[发明专利]利用产毒镰孢菌生产T-2和HT-2毒素的方法

说明书

技术领域

本发明涉及T-2毒素和HT-2毒素的生产方法。尤其是利用产单端孢霉烯族毒素镰孢菌来生产T-2毒素和HT-2毒素的方法。

背景技术

T-2毒素属于A型单端孢霉烯族毒素，是一种倍半萜烯类化合物，其结构式如式I所示：

HT-2毒素为T-2毒素的代谢产物。T-2毒素主要作用于细胞分裂旺盛的组织器官，如胸腺、骨髓、肝、脾、淋巴结等，抑制这些器官细胞蛋白质和DNA合成，而且能引起淋巴细胞中DNA单链的断裂，此外，T-2毒素还可作用于氧化磷酸化的多个部位而引起线粒体呼吸抑制。T-2毒素和HT-2毒素是常见的污染田间作物和库存谷物的主要毒素，能通过食物形式从口进入或存在于空气中经呼吸道进入有机体中，对人畜危害极大。

正是由于T-2毒素对人类和动物的巨大危害，使得人们对不论是T-2毒素与人类疾病的关联方面，还是各种食品中毒素含量的限定和检测都投入了极大地关注。这就意味着在科研工作中需要大量的粗毒素，但是现在市场购买毒素存在着价格昂贵且购置时间长等问题，从而限制了T-2毒素的相关问题的研究，因此，获得大量、廉价的T-2毒素具有特别重要的科学研究意义和实际应用价值。
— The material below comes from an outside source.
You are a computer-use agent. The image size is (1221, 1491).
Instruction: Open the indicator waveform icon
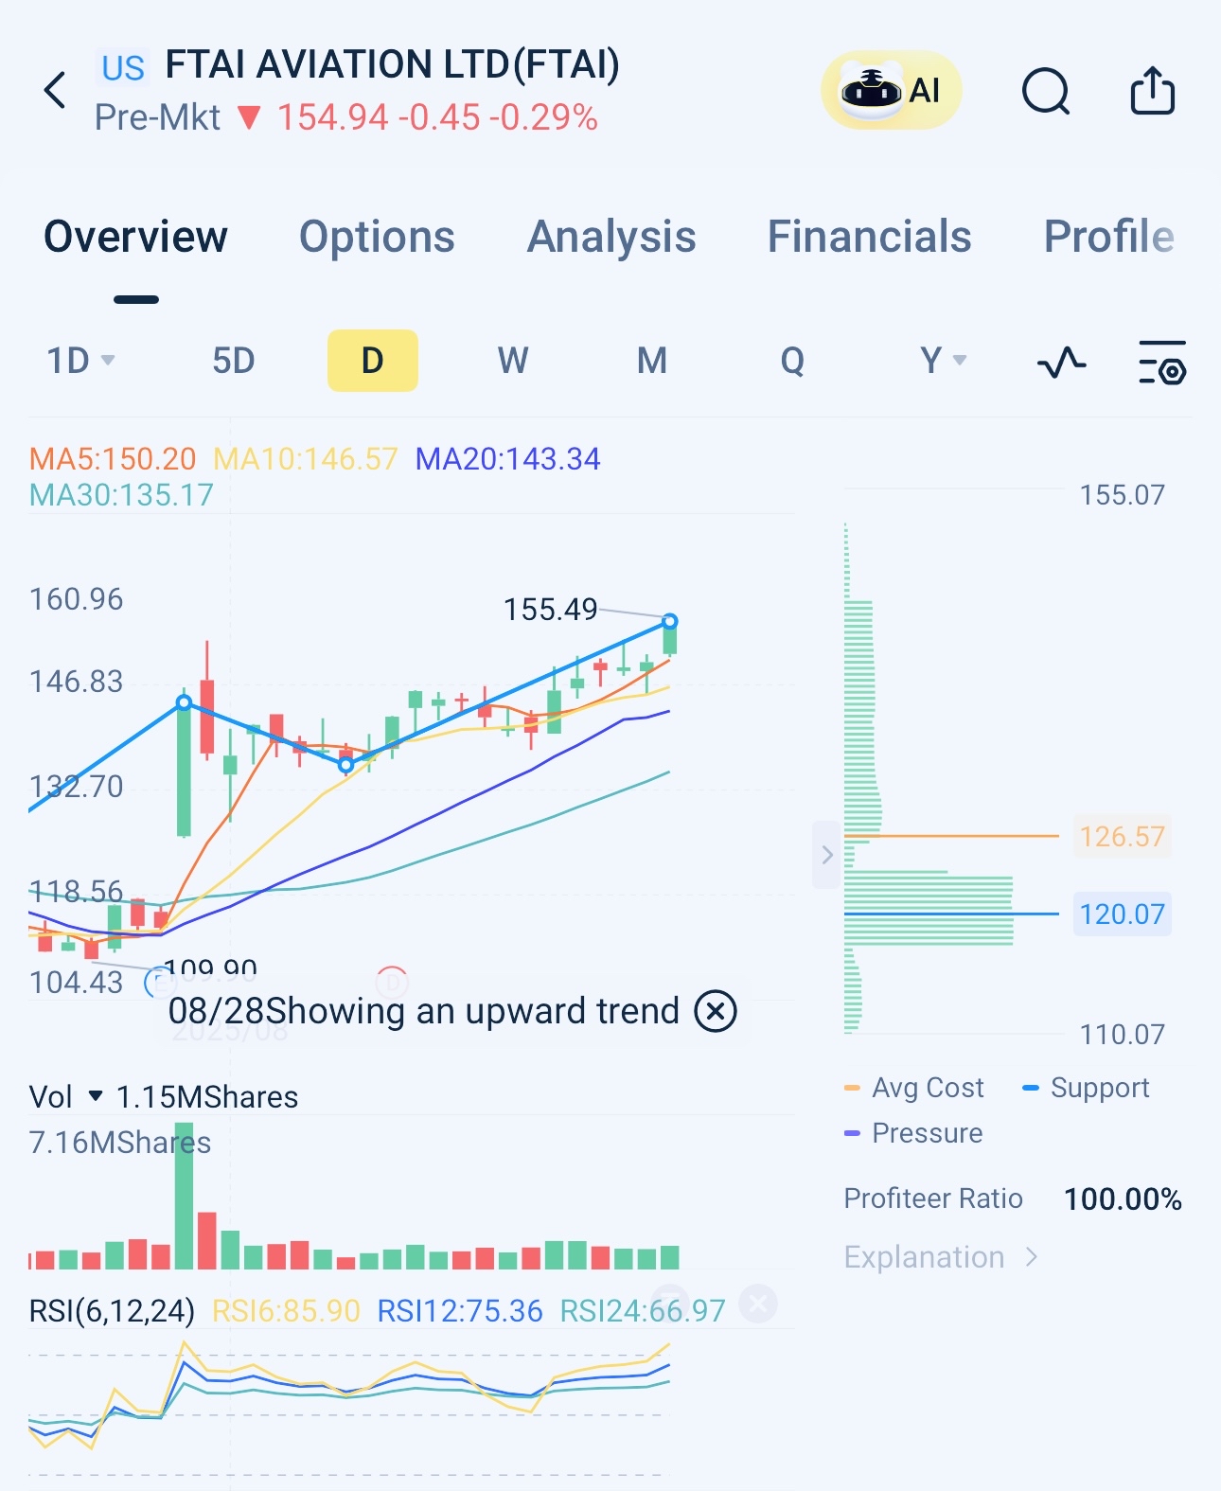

自然界中许多农作物的致病菌都能产生T-2毒素，其中大部分来自于镰孢菌属，主要产生T-2毒素的镰孢菌有拟枝孢镰孢、梨孢镰孢、禾谷镰孢和木贼镰孢等。许多研究者的研究结果表明，产毒培养条件，如光照、培养方式等之间存在明显的交互作用，会严重影响菌株的毒素产量。许多研究者的实验是基于单因素变量的研究，无法准确地测定各条件之间的最佳作用条件。本发明人试图寻找一种综合的最佳产毒培养方法，满足生产需要。

发明内容

本发明的目的在于提供一种利用产毒镰孢菌生产T-2和HT-2毒素的方法，尤其是使具有产单端孢霉烯毒素能力的镰孢菌产生目标毒素的产毒培养方法。
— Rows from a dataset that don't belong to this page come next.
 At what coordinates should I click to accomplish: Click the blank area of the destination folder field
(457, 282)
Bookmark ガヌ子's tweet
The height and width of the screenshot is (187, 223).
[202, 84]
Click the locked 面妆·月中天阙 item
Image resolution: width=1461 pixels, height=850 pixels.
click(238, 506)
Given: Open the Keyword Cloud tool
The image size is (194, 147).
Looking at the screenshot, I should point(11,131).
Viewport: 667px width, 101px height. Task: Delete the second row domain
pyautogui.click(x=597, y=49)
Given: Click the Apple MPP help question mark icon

本发明所述的利用产毒镰孢菌生产T-2和HT-2毒素的方法，包括产毒培养的步骤，所述产毒培养的条件包括：使用Richard液体培养基为产毒培养基，培养温度5℃～20℃，光照培养与暗培养每24小时交替、先振荡培养再静置培养相结合的方式，共培养8～10天。

上述技术方案中，优选的培养温度模式是5℃和20℃交替，每24h变换温度。

上述本发明的任一技术方案中，优选的振荡培养方式是使用摇床培养，摇床转速为80r/min；作为进一步的优选技术方案，振荡培养占总培养时间的45％～55％。最为优选的，使用智能型光照培养箱及上海智城分析仪器公司生产的型号为ZHWY211B的大容量恒温摇床完成上述技术方案的操作；当然，本领域的技术人员可知，根据该仪器所确定的参数条件，比如光照强度等，选择其它适当的仪器进行生产也是可以的。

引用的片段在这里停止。